Sep 2, 2020

Mechanism for analogous illusory motion perception in flies and humans

Posted by in category: neuroscience

Most of the time, visual circuitry in our brains faithfully reports visual scenes. Sometimes, however, it can report motion in images that are in fact stationary, leading us to perceive illusory motion. In this study, we establish that fruit flies, too, perceive motion in the stationary images that evoke illusory motion in humans. Our results demonstrate how this motion illusion in flies is an artifact of the brain’s strategies for efficiently processing motion in natural scenes. Perceptual tests in humans suggest that our brains may employ similar mechanisms for this illusion. This study shows how illusions can provide insight into visual processing mechanisms and principles across phyla.

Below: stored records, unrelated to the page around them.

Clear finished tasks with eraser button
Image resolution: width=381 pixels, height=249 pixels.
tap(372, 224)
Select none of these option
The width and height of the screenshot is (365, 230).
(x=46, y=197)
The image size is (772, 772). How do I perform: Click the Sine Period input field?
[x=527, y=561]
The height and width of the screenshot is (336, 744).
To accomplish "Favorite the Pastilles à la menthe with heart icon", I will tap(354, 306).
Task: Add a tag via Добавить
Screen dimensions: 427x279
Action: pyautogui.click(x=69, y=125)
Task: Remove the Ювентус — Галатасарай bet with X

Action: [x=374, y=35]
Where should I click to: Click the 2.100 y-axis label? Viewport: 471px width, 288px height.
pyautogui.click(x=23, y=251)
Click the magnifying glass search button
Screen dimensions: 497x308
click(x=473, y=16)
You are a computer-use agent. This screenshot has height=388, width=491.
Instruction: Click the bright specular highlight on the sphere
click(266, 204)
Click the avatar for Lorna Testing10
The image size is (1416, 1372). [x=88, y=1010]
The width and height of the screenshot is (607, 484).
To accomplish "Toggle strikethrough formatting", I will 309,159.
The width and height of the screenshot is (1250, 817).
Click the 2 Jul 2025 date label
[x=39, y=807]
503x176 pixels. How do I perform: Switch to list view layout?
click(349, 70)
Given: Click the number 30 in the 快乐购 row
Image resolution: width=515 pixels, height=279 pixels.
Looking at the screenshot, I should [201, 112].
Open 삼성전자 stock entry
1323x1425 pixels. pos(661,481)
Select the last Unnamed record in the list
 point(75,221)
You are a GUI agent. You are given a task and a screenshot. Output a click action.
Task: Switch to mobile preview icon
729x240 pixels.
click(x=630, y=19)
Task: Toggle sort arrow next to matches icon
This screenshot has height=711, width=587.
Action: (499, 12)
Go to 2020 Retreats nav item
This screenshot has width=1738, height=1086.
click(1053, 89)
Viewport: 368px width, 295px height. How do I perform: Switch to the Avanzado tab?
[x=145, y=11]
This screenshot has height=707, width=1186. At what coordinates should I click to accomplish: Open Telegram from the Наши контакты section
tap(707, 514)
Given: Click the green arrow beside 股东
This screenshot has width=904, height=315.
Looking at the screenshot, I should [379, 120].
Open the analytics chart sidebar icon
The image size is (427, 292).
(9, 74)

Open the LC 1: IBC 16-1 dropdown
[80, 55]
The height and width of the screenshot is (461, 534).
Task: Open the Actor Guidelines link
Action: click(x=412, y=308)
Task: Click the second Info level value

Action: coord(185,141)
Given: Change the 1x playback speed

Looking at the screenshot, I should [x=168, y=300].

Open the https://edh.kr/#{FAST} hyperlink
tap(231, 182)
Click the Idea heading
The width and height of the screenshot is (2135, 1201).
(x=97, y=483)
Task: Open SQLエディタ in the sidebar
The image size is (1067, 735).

Visual motion detection is one of the most important computations performed by visual circuits. Yet, we perceive vivid illusory motion in stationary, periodic luminance gradients that contain no true motion. This illusion is shared by diverse vertebrate species, but theories proposed to explain this illusion have remained difficult to test. Here, we demonstrate that in the fruit fly Drosophila, the illusory motion percept is generated by unbalanced contributions of direction-selective neurons’ responses to stationary edges. First, we found that flies, like humans, perceive sustained motion in the stationary gradients. The percept was abolished when the elementary motion detector neurons T4 and T5 were silenced. In vivo calcium imaging revealed that T4 and T5 neurons encode the location and polarity of stationary edges.